Les compères fossoyeurs |
"Si vous voulez me faire dire que ce sera dur, ce sera très dur", résumait Jérôme Cahuzac, aujourd'hui ministre délégué au Budget, lors d'un entretien à Reuters avant la présidentielle.
La Cour des comptes tirera ce lundi la première salve. En présentant son audit, elle dira l'ampleur des efforts à accomplir pour réduire comme prévu le déficit public à 4,5% du PIB fin 2012, 3% fin 2013 et 0% fin 2017, contre 5,2% fin 2011.
Cet ajustement représente une centaine de milliards d'euros sur la durée du quinquennat, soit un dixième de la dépense publique annuelle totale de la France.
Le budget rectificatif pour 2012 devra trouver 7 à 8 milliards d'euros de recettes nouvelles d'ici la fin de l'année et préparer le passage à 3% en 2013, en annulant des baisses d'impôts décidées par Nicolas Sarkozy et en créant de nouvelles taxes, une solution dénoncée par le patronat et par la droite.
"Les impôts, c'est comme l'alcool : un verre ça va, trois verres bonjour les dégâts!", explique Gilles Carrez (UMP), le nouveau président de la commission des Finances de l'Assemblée nationale, dans un entretien à Reuters.
Le gouvernement devrait annoncer mercredi la création d'une nouvelle taxe sur les stocks pétroliers, relever la taxe systémique sur les banques et la taxe sur les transactions financières, porter le forfait social sur la participation et l'intéressement de 8% à 20% et revenir sur des baisses d'impôts.
Le barème de l'impôt sur la fortune (ISF) serait relevé, le régime des successions durci, l'exonération de charges des heures supplémentaires supprimée dans les entreprises de plus de 20 salariés et une taxe sur les dividendes devrait être créée.
Le Premier ministre, Jean-Marc Ayrault, a déjà donné quelques grandes orientations, même si les réponses précises viendront après les vacances d'été, avec le budget 2013.
Selon Jean-Marc Ayrault, la dépense de l'Etat sera gelée en valeur de 2013 à 2015, hors charge de la dette et retraites des fonctionnaires, ce qui supposera une baisse de 7% des dépenses de fonctionnement l'an prochain, puis 4% en 2014 et 4% en 2015, et un "effort de même ampleur" sur les dépenses d'intervention, des coupes supérieures à celles réalisées sous Nicolas Sarkozy.

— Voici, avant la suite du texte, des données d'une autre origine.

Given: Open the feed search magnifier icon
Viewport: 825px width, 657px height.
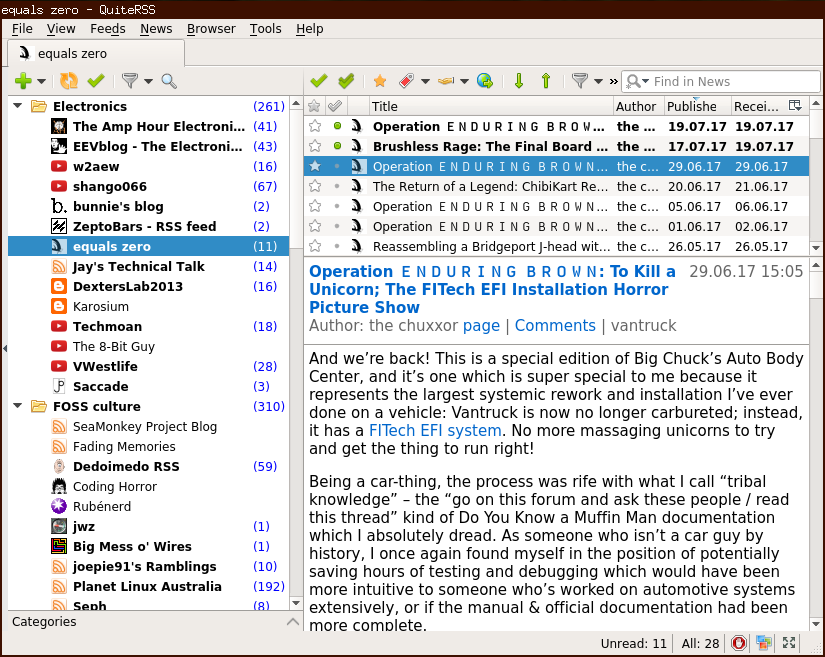Looking at the screenshot, I should (x=169, y=81).
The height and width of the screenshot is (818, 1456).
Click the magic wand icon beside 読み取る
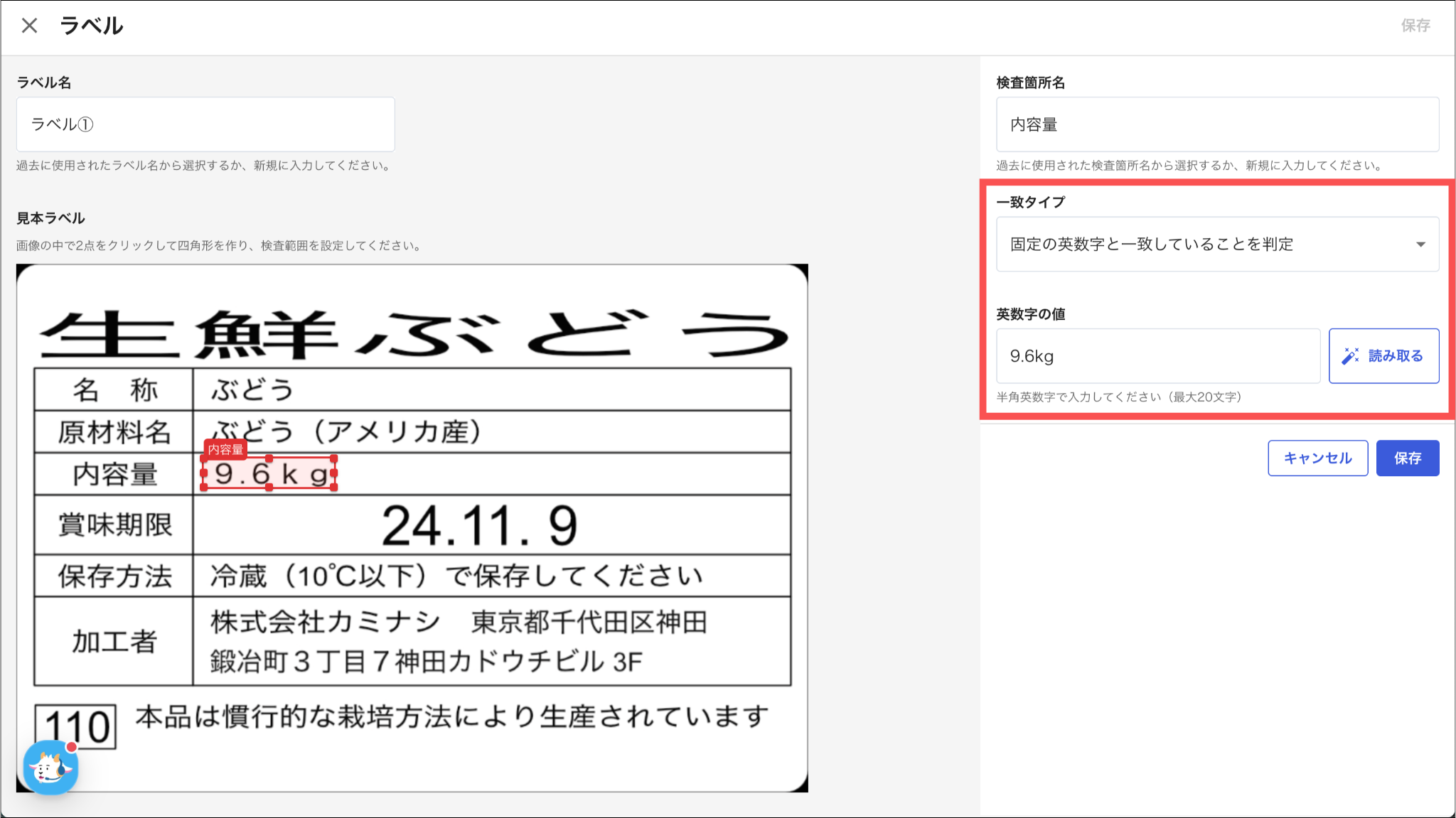click(1350, 356)
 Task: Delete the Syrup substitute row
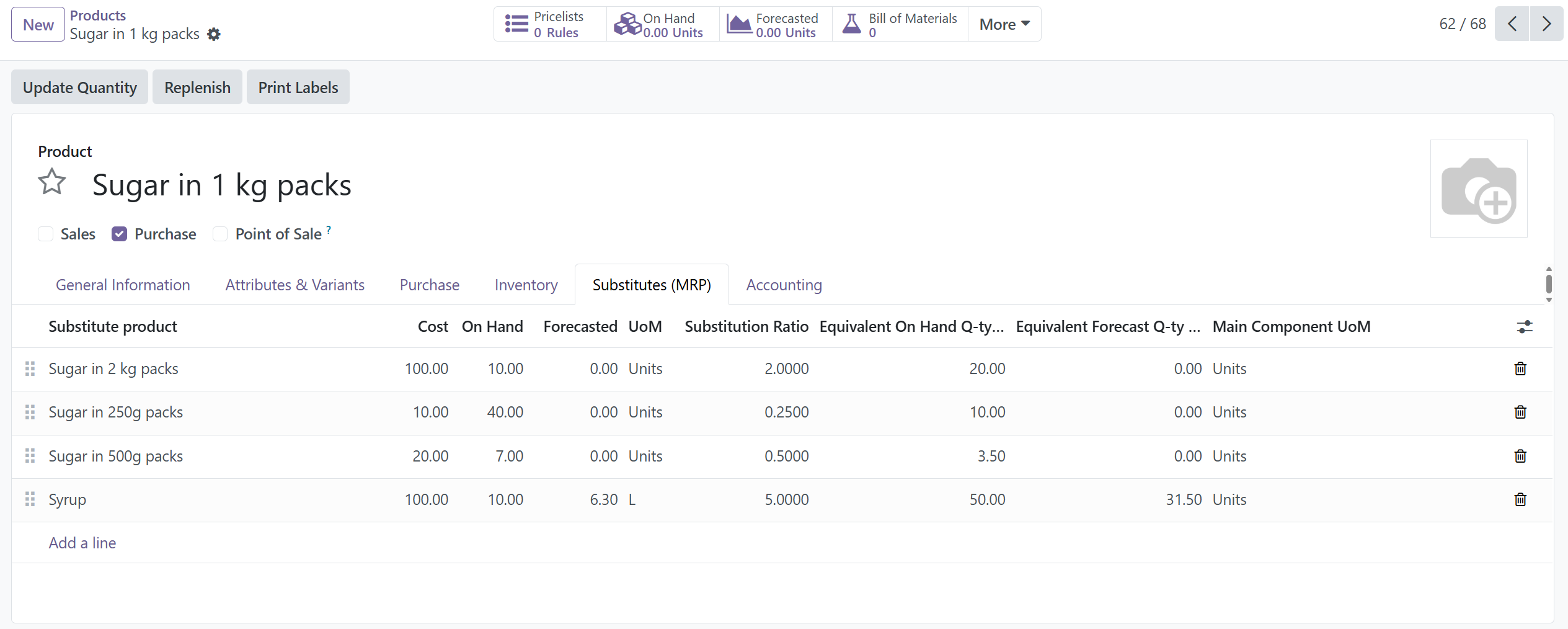click(1520, 499)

"En termes de réduction des dépenses, il va falloir regarder très précisément l'écart entre les annonces et les résultats", déclare le dirigeant d'une banque d'affaires parisienne.
"Il y a des annonces relativement sérieuses mais, sur un fond de conjoncture économique qui se dégrade sérieusement depuis la mi-avril, c'est très, très difficile", ajoute-t-il, en soulignant le risque d'"une spirale négative, vicieuse, récessive: moins de revenus, moins de fiscalité, plus d'impôts, moins de revenus, et ainsi de suite".
Si la croissance pourrait cette année être proche de la prévision gouvernementale -l'Insee prévoit 0,4% et le gouvernement 0,5%- le gouvernement a prévu d'abaisser bientôt sa prévision pour 2013, actuellement de 1,7%.
"L'Insee vient de publier son diagnostic : il prévoit 0,4% en 2012. Mercredi, le chiffre que nous retiendrons dans le projet de loi de finances rectificative sera de cet ordre", déclare le ministre des Finances, Pierre Moscovici, dans un entretien dans l'édition de lundi du Figaro.
"Quant à 2013, tout le monde sait que nous n'atteindrons pas 1,7%. Tabler sur une progression du PIB comprise dans une fourchette de 1% à 1,3% -retenue par toutes les grandes institutions- paraît plus crédible", ajoute-t-il.
Chaque point de croissance en moins représente environ un demi-point de déficit en plus, soit autant d'effort supplémentaire à fournir pour tenir ses engagements européens.
L'Etat, qui dépense environ 350 milliards d'euros par an, sur une dépense publique totale d'un millier de milliards, est responsable de la quasi-totalité du déficit public, avec un besoin de financement de 90 milliards d'euros l'an dernier.
Il est endetté de presque 1.400 milliards d'euros, sur une dette publique totale de près de 1.800 milliards fin mars, le reste de la dette étant contracté par la Sécurité sociale et les collectivités locales.
Avec un endettement public supérieur à 89% du PIB, la France a atteint le niveau à partir duquel des études statistiques montrent que l'activité économique d'un pays est freinée.